Soccer is like a religion in Brazil and the 2014 World Cup is offering inmates in the South American host nation a shot at redemption.
“My life has changed direction,” said sun-beaten Thiago Ferreira, a 26-year-old convicted drug trafficker who is helping renovate the Belo Horizonte soccer stadium, which will host a number of World Cup games.
Ferreira, who joined a state reintegration program, said he regretted his drug-dealing days and regarded his new job — he looks after the tools on the site — as “a great second chance” to rebuild his life.
Under an agreement between the Brazilian government and local authorities in the 12 cities hosting 2014 World Cup games, at least 5 percent of the workers building or renovating the stadiums must be prisoners.
The inmates are selected after a rigorous evaluation process by a group of social workers, lawyers and psychologists.
In Belo Horizonte, capital of the southeastern state of Minas Gerais, Ferreira is one of 16 inmates from a local prison selected to work on the stadium alongside almost 1,500 other workers.
Every morning, he wakes up at 4am to help complete the renovation of the the 67,000-seat Mineirao stadium by the deadline late this year.
Once finished, the stadium will host the FIFA Confederations Cup next year and the World Cup the following year.
For three days of work, each inmate earns one day off his sentence.
“For us who are in the semi-open prison regime, this is a great opportunity that we must seize because a life of crime has only two possible outcomes: the wheelchair or six feet under,” Ferreira said.
After two years and five months in jail, he cannot wait to walk free next month and continue working at the Mineirao arena, where he is paid about 250 euros (US$320) a month, slightly above the minimum wage.
With that pay, he can support his wife, his one-month-old son and his mother.
“I hope to show my son all that I went through so that he does not make the same mistakes, and to give him all the things I did not have in my life,” said Ferreira, who was entitled to conjugal visits, proudly showing pictures of his baby boy on his cellphone.
At 11am workers leave the rubble of the Mineirao and drop their tools in the shed run by Ferreira, turning the area into a makeshift cafeteria.
Francisco das Chagas Queiroz, who spent 17 years in jail for a bank robbery, is one of this month’s model employees and has been rewarded for his efficiency and devotion to duty by being put in charge of logistics.
The 52-year-old Queiroz sees the recognition from his supervisors as “a great honor” and hopes to continue working on the site when he completes his sentence.
“It is clear I came here to make a difference. And with God’s help, I succeeded and they appreciate my work. I was promoted after 12 days to help coordinate things,” Queiroz said. “Work on the [stadium] reconstruction is an honor. To be valued in a big company is something that makes you feel good.”
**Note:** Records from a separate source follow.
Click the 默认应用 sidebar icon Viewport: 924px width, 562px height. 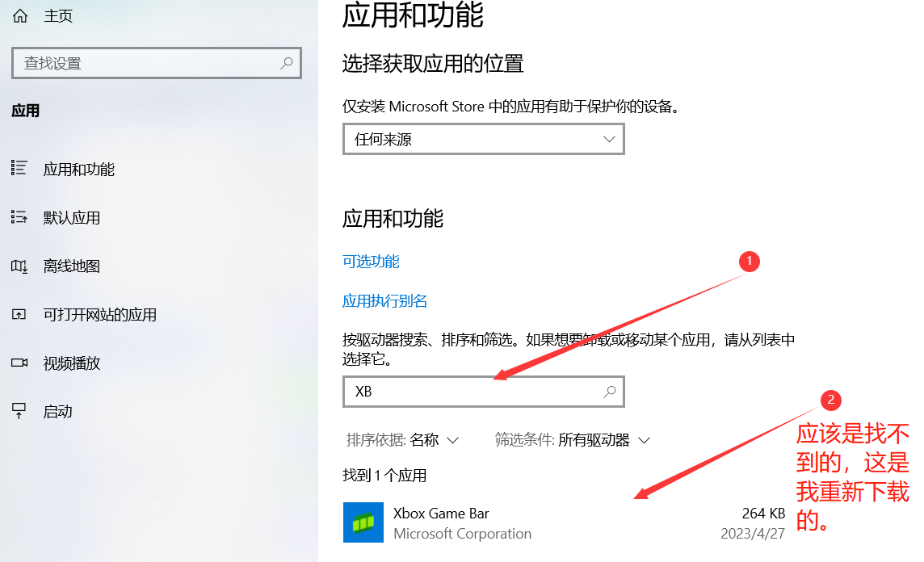click(18, 217)
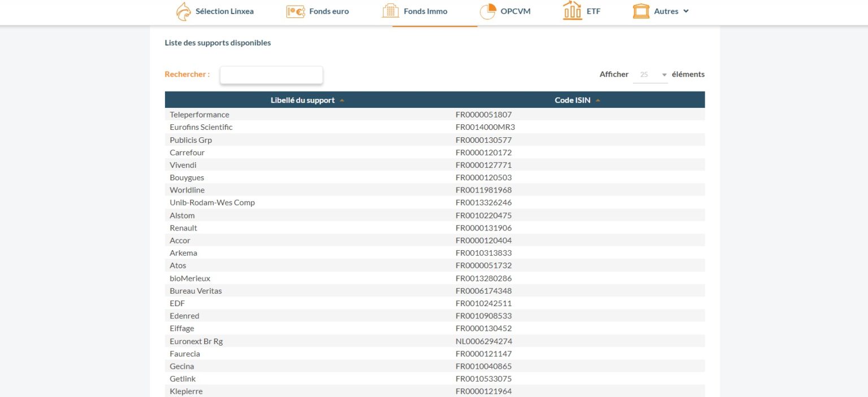
Task: Expand the Autres menu chevron
Action: point(686,11)
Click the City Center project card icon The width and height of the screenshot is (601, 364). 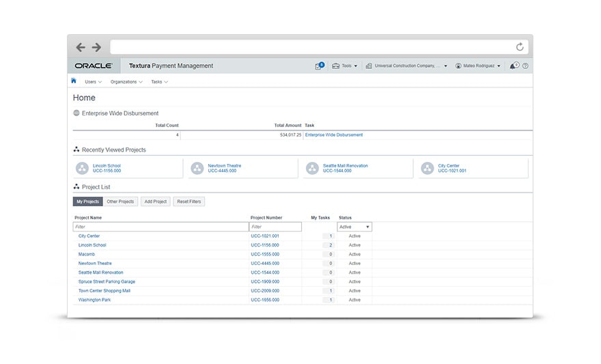pyautogui.click(x=428, y=168)
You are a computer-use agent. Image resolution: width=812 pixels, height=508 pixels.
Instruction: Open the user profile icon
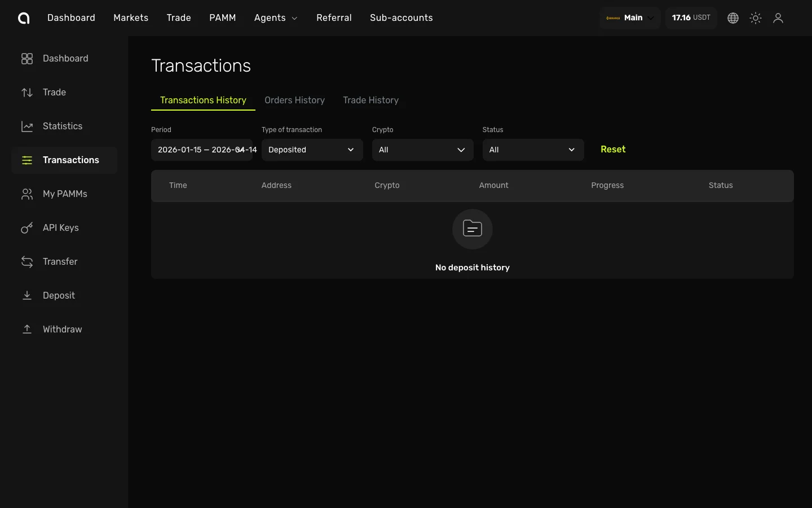[x=778, y=17]

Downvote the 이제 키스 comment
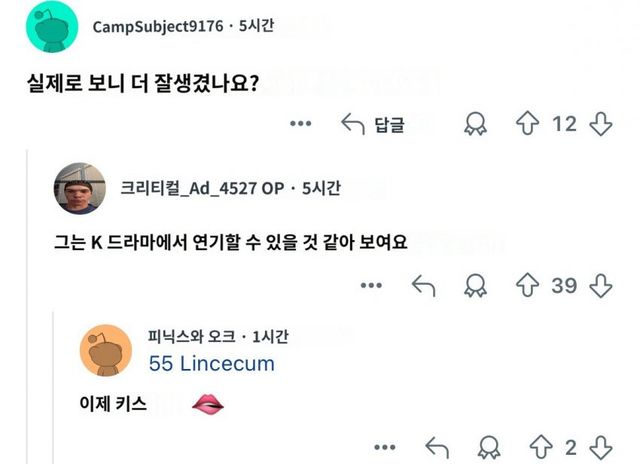(x=599, y=447)
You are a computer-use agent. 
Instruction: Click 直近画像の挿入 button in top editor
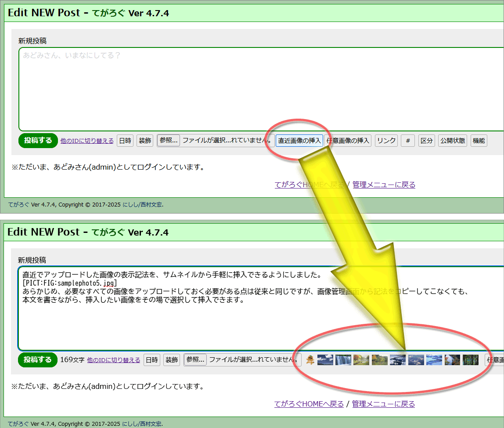[x=299, y=141]
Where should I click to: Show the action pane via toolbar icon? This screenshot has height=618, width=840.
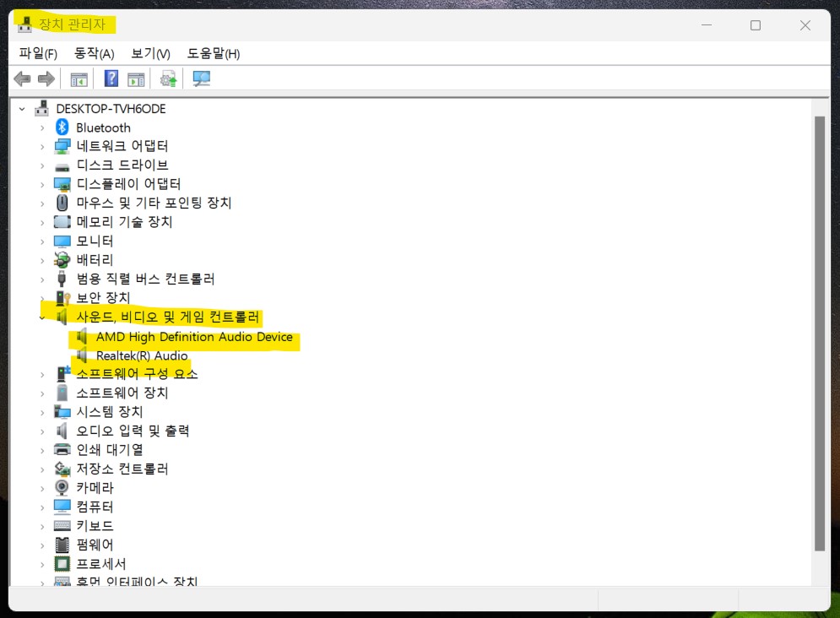pyautogui.click(x=136, y=79)
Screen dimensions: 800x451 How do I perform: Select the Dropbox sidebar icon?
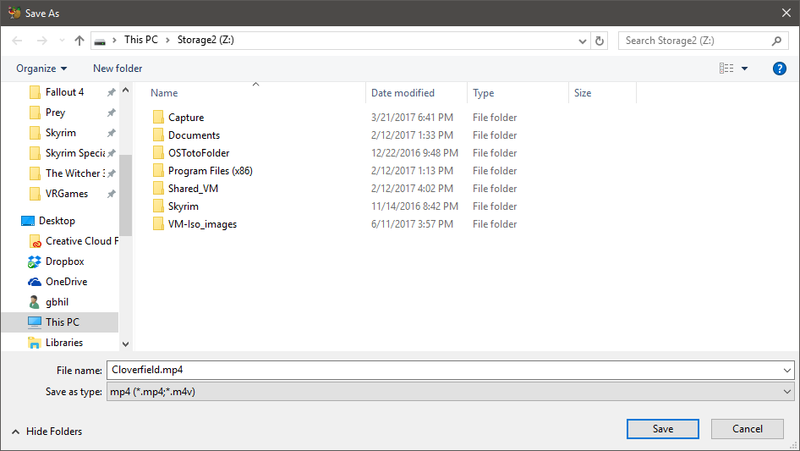35,261
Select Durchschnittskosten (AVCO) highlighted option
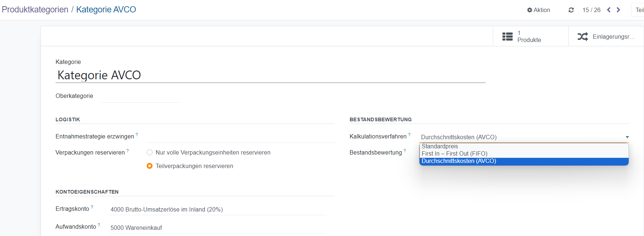Image resolution: width=644 pixels, height=236 pixels. coord(459,161)
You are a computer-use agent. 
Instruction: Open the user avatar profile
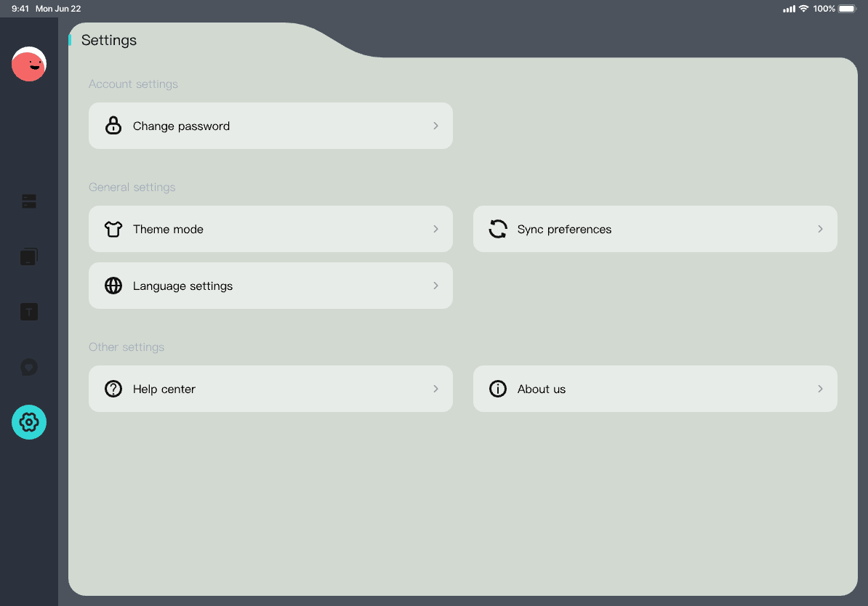coord(29,64)

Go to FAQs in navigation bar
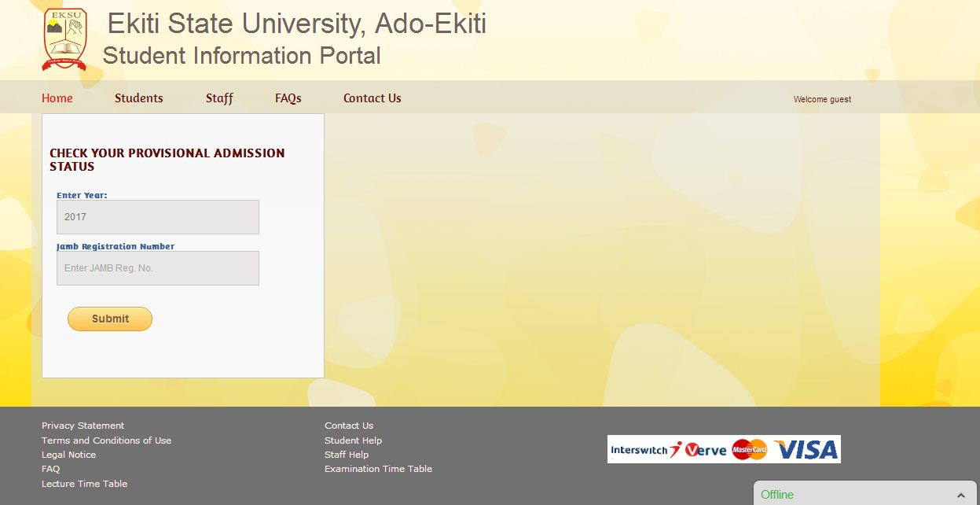(288, 98)
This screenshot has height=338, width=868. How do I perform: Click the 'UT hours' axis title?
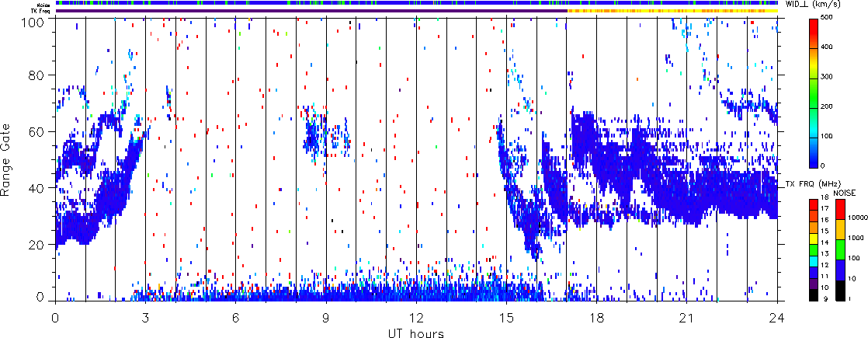click(x=415, y=333)
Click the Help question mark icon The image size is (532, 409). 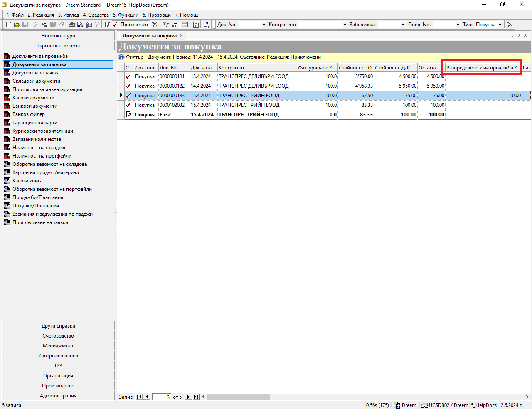[x=207, y=25]

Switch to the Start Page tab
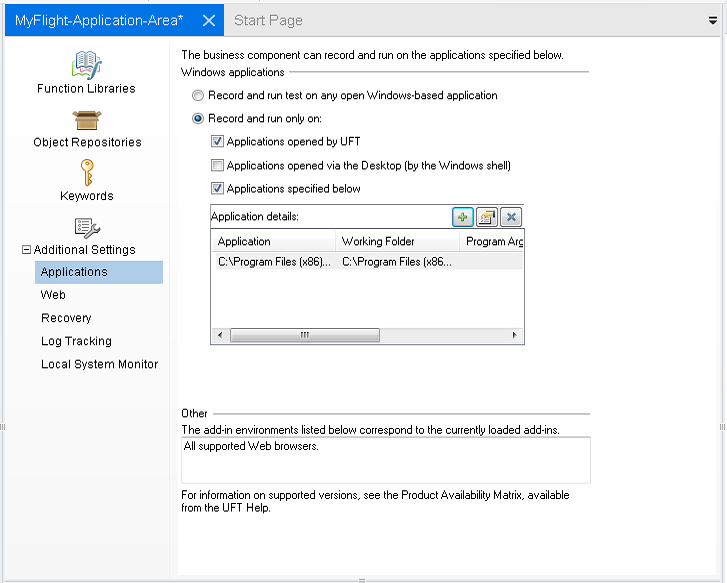[x=268, y=20]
Queiroz expressed no remorse over his past crimes, saying: “I am what I am because of the difficulties I went through.”
The former shopkeeper has a punishing daily schedule, starting work at the stadium at 5am, going to nursing school at 6pm, before returning to his cell close to midnight.
Reminiscing about his past, he said he began stealing in the 1980s when he was battling the military dictatorship, which held power from 1964 to 1985.
He said that in 1977 to 1978, he knew Dilma Rousseff, then a Marxist guerrilla and now Brazil’s first woman president.
“She was awesome,” Queiroz said admiringly. “She risked her life for others.”